Cloudera DataFlow networking in Azure

Learn about Cloudera DataFlow subnet requirements within your VNet.

Cloudera DataFlow runs in the VNet registered in Cloudera as part of your Azure environment. The Cloudera DataFlow service requires its own subnet. Cloudera DataFlow on AKS uses the Kubenet CNI plugin provided by Azure. In order to use Kubenet CNI, create multiple smaller subnets when creating an Azure environment.

Learn about required firewall exceptions for maintenance tasks and management.

If you need to restrict egress traffic in Azure, then you must reserve a limited number of ports and addresses for cluster maintenance tasks including cluster provisioning. See Control egress traffic for cluster nodes in Azure Kubernetes Service (AKS) to prepare your Azure environment for AKS deployment.

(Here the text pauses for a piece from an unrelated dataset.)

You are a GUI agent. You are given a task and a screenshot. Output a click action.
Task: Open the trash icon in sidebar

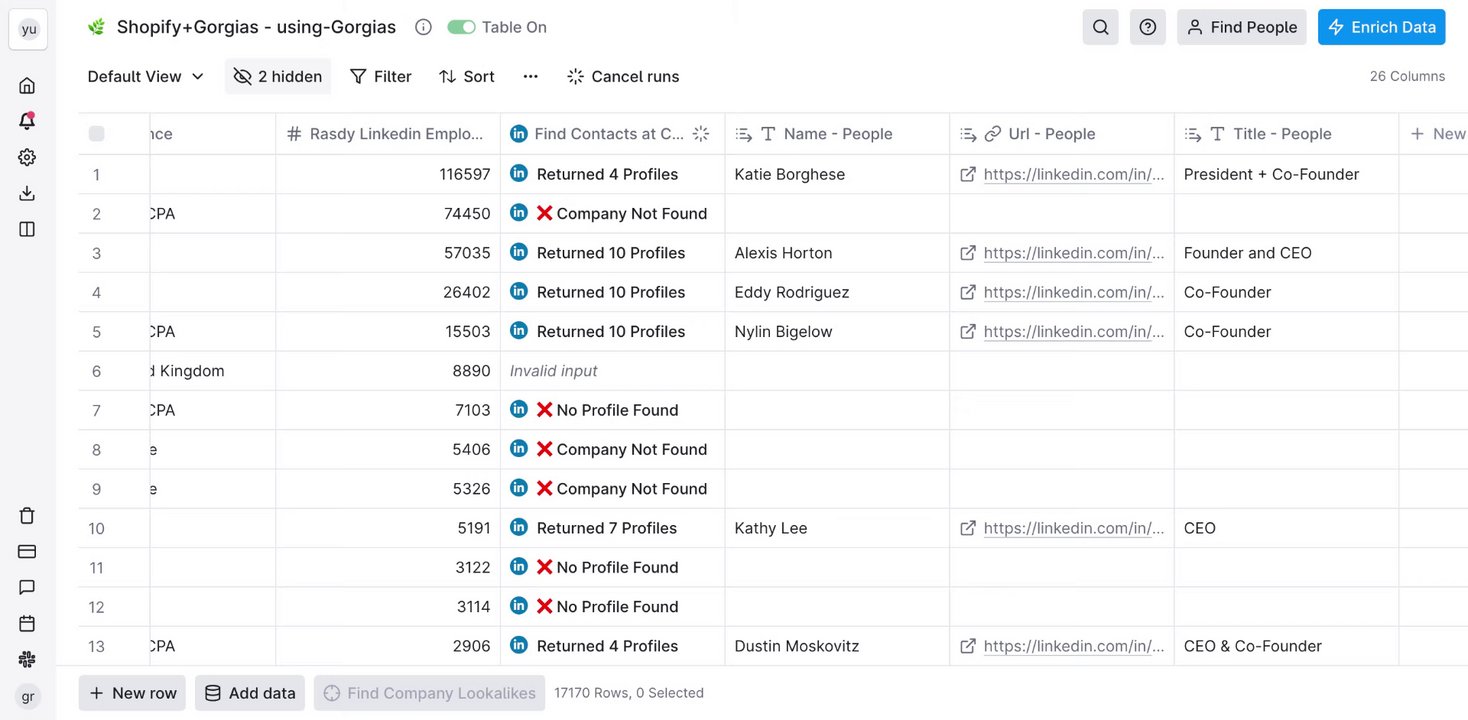click(27, 516)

Cloudera recommends you safelist the Azure portal URLs on your firewall or proxy server for management purposes. For more information, see Safelist the Azure portal URLs on your firewall or proxy server.

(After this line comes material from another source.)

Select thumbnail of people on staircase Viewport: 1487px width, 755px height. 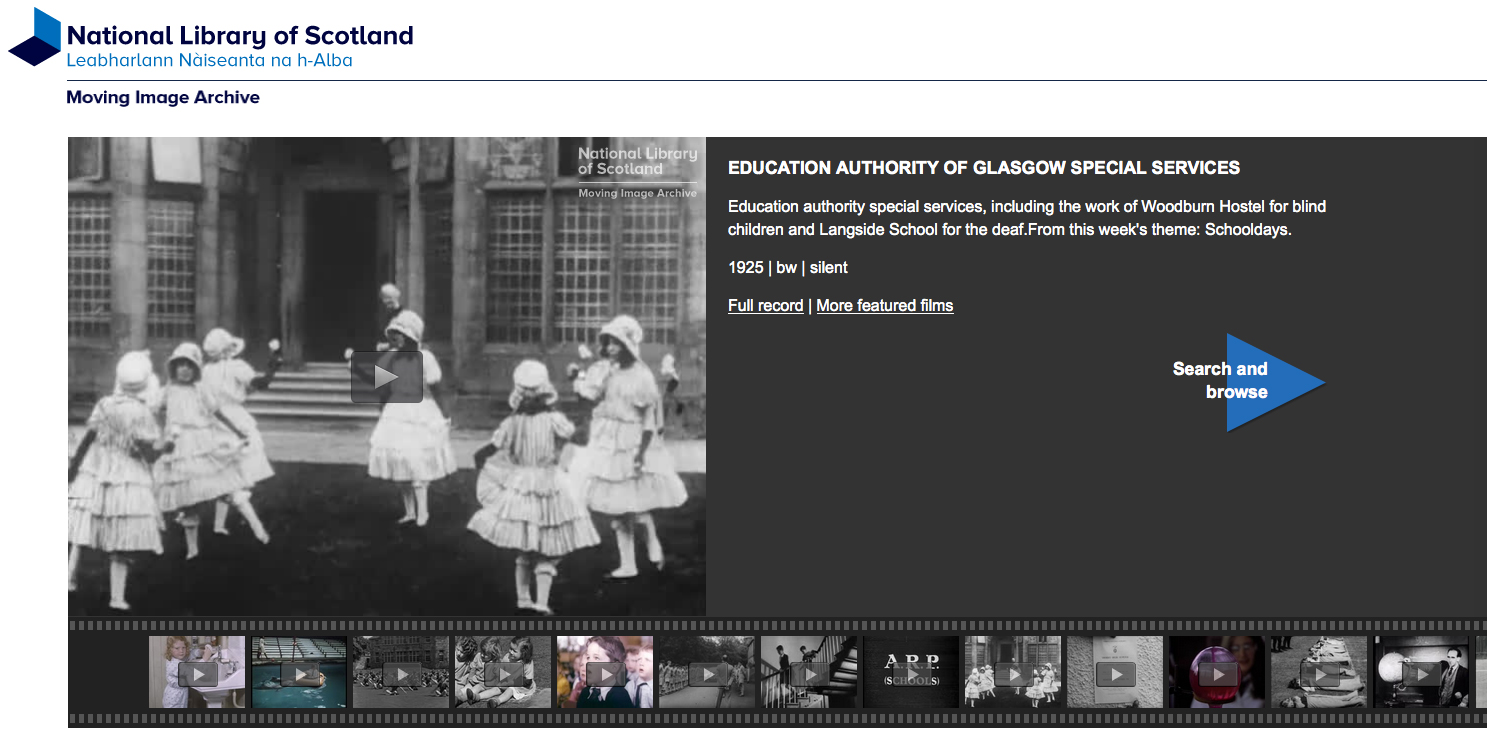(x=809, y=673)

Learn about load balancing options in Azure environments.

Azure provides a public and a private (internal) load balancer. DataFlow uses the Standard SKU for the load balancer. You can configure DataFlow to use either private or public load balancer to allow users to connect to flow deployments. By default, DataFlow provisions a private load balancer.

The figure represents a DataFlow deployed with an internal load balacer:

Azure UDR (User-Defined Routing) refers to the capability provided by Microsoft Azure to define and control the flow of network traffic within a virtual network (VNet) using custom routing rules. By default, Azure virtual networks use system-defined routes to direct network traffic between subnets and to the internet. With UDR, you can override these default routes and specify your own routing preferences.

UDRs allow you to define specific routes for traffic to follow based on various criteria, such as source or destination IP address, protocol, port, or Next Hop type. This gives you granular control over how traffic flows within your Azure infrastructure. With UDR, you can create your own custom routes to control the path of traffic within your Azure virtual network. UDR is implemented using route tables, which contain a set of rules defining the paths for network traffic. Each subnet within a VNet can be associated with a specific route table. UDR allows you to specify the next hop for a route, which can be an IP address, a virtual appliance, or the default Azure Internet Gateway. UDR enables you to segment traffic within your virtual network, directing specific types of traffic through specific network appliances or services. UDR is commonly used in conjunction with Network Virtual Appliances (NVAs), such as firewalls, load balancers, or VPN gateways. By configuring UDR, you can ensure that traffic is properly routed through these appliances.

By leveraging UDR, you can design more complex networking architectures, implement security measures, optimize performance, and meet specific requirements for your Azure deployments.

You can enable UDR when you enable Cloudera DataFlow for an environment.